- **Exercise aim**: In the data below, find every line that has the string "computer", and copy it.

- **Data**:

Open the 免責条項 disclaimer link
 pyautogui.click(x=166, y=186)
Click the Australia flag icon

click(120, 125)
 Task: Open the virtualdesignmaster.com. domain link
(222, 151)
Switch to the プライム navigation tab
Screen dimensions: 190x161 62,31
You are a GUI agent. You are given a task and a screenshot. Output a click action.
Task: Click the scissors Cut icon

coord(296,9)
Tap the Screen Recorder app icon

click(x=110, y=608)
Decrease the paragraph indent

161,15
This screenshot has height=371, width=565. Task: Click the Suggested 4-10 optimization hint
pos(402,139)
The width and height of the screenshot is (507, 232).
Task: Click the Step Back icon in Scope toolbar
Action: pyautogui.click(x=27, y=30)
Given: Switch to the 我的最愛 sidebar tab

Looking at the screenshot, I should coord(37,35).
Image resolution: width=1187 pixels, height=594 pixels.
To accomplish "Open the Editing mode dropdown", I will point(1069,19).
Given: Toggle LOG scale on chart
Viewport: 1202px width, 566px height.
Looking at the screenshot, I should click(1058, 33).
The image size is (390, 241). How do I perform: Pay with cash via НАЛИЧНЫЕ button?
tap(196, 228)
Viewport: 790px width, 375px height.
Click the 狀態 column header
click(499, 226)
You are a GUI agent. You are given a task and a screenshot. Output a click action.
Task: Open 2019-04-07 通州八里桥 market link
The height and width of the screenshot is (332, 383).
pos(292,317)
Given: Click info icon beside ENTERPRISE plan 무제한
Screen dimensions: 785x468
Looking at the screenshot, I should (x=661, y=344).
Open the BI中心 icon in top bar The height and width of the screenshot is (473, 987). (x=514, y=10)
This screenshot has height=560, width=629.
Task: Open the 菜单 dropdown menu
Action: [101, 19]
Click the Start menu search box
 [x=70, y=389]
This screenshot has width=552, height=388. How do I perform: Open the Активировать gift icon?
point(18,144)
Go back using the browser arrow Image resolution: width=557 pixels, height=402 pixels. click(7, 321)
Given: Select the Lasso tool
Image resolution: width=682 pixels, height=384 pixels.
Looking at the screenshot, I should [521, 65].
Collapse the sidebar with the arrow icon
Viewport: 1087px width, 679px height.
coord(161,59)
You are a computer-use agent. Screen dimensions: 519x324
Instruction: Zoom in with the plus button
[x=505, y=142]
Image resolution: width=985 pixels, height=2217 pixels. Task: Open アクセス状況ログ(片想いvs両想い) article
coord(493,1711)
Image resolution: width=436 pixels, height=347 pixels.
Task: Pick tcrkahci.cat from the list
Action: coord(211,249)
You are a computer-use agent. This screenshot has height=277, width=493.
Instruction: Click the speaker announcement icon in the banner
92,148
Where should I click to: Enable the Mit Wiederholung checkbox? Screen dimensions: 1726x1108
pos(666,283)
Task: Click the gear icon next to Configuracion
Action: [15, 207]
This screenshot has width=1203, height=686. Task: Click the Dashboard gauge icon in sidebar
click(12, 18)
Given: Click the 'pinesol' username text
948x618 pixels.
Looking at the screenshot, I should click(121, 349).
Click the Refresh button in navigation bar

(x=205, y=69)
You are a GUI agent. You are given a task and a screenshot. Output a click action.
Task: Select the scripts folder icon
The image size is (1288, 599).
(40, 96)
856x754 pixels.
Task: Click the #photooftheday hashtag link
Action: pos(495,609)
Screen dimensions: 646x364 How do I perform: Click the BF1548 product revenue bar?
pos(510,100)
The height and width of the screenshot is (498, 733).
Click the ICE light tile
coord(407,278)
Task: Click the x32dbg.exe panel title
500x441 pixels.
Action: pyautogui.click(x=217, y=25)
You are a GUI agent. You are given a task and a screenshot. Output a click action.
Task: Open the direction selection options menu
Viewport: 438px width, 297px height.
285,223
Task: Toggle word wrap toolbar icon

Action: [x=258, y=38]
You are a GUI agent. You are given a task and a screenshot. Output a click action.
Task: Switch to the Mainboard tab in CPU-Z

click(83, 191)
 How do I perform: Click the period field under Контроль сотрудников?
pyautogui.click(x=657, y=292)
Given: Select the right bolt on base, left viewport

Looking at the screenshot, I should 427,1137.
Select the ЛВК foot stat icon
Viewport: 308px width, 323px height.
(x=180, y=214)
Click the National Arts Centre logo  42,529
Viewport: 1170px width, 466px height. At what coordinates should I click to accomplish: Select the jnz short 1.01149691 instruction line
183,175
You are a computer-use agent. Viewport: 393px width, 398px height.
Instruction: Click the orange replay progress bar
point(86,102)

- **Your response**:
You are a computer-use agent. Screen dimensions: 519x324
You are a computer-use agent. This screenshot has height=277, width=493.
You are a computer-use agent. Viewport: 393px width, 398px height.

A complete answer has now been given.